Un delicioso pedazo del Líbano en la CDMX. Con una tradición culinaria desde 1943, Lalo y Jape Gozain, los dueños y fundadores, trajeron las tradiciones de su familia para compartirlas con nosotros.

José Gozain, el hijo de Lalo y Jape, es quien administra ahora el lugar. Manteniendo el servicio atento y los platillos de calidad, que caracterizan a este monumento de la cocina libanesa en la ciudad.

Desde el Barrio de Santa Catarina, Emir no dejará de sorprendente con esas combinaciones de sabores exóticos que caracterizan a la cocina libanesa. Desde los fuertes sabores del  shanklish (queso libanés con especias) y el falafel (bolitas de haba frita con salsa de ajonjolí) hasta los sabores delicados de la kima (arroz en salsa de jitomate con bolitas de carne).

Si quieres probar un poco de todo lo mejor de este templo de los sabores árabes, tienes que pedir el plato libanés: keppe charola + hojas de parra + tacos de col + calabacita rellena + arroz con fideo y lentejas = una explosión de sabores pa´compartir.

Para acompañar tu alimentos y no te nos atragantes, lo mejor es el lassi natural. Una típica bebida libanesa, preparada a partir de los famosísimos bulgaros -esas cositas blancas que te daba tu mamá por las mañanas-.

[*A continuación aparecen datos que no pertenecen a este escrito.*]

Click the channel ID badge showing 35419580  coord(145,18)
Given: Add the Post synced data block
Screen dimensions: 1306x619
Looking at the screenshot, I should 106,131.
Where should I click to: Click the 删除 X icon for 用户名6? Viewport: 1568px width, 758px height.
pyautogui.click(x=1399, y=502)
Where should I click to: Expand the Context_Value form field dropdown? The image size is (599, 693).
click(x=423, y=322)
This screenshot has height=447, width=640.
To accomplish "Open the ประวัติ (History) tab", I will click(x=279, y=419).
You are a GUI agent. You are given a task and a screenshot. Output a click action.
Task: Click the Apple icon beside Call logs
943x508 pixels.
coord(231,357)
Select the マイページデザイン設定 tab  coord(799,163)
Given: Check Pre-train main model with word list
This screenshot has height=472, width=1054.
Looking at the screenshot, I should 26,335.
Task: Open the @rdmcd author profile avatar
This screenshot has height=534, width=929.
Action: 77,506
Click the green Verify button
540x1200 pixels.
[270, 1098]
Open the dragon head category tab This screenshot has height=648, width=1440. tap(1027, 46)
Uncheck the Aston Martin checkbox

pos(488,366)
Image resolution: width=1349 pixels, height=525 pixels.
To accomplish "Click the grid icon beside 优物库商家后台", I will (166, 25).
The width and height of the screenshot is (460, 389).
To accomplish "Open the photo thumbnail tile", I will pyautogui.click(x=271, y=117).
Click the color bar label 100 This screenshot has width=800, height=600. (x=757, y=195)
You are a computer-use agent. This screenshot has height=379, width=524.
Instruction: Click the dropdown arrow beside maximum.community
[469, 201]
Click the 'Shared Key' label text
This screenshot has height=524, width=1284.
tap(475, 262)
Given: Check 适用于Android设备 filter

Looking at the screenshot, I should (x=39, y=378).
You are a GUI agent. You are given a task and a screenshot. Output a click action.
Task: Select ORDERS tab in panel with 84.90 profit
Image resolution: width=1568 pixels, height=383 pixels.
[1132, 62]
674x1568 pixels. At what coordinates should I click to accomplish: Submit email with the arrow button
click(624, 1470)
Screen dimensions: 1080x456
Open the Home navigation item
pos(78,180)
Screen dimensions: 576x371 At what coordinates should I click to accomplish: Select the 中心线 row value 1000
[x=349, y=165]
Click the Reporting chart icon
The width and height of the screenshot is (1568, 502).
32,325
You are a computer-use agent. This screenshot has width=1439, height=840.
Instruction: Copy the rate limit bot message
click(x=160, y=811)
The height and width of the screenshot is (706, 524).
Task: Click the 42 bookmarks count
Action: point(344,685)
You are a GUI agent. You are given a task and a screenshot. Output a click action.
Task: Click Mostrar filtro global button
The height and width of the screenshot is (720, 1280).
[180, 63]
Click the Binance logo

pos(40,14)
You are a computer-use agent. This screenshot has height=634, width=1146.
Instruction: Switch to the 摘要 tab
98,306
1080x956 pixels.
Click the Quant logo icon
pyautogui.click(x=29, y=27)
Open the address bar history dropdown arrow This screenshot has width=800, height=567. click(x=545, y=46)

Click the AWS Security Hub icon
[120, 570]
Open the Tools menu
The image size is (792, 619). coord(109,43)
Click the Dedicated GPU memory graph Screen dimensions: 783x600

La repostería tampoco se queda atrás, ofrecen una gran variedad de postres que no te decepcionará -prometido-. Puedes elegir entre lo clásico: pastel de chocolate, dedos de novia o nidos de nuez. Pero nosotros te recomendamos el pastel de dátil, un must que terminará de enamorarte y asegurará tu regreso -no olvides acompañarlo con un café libanés-.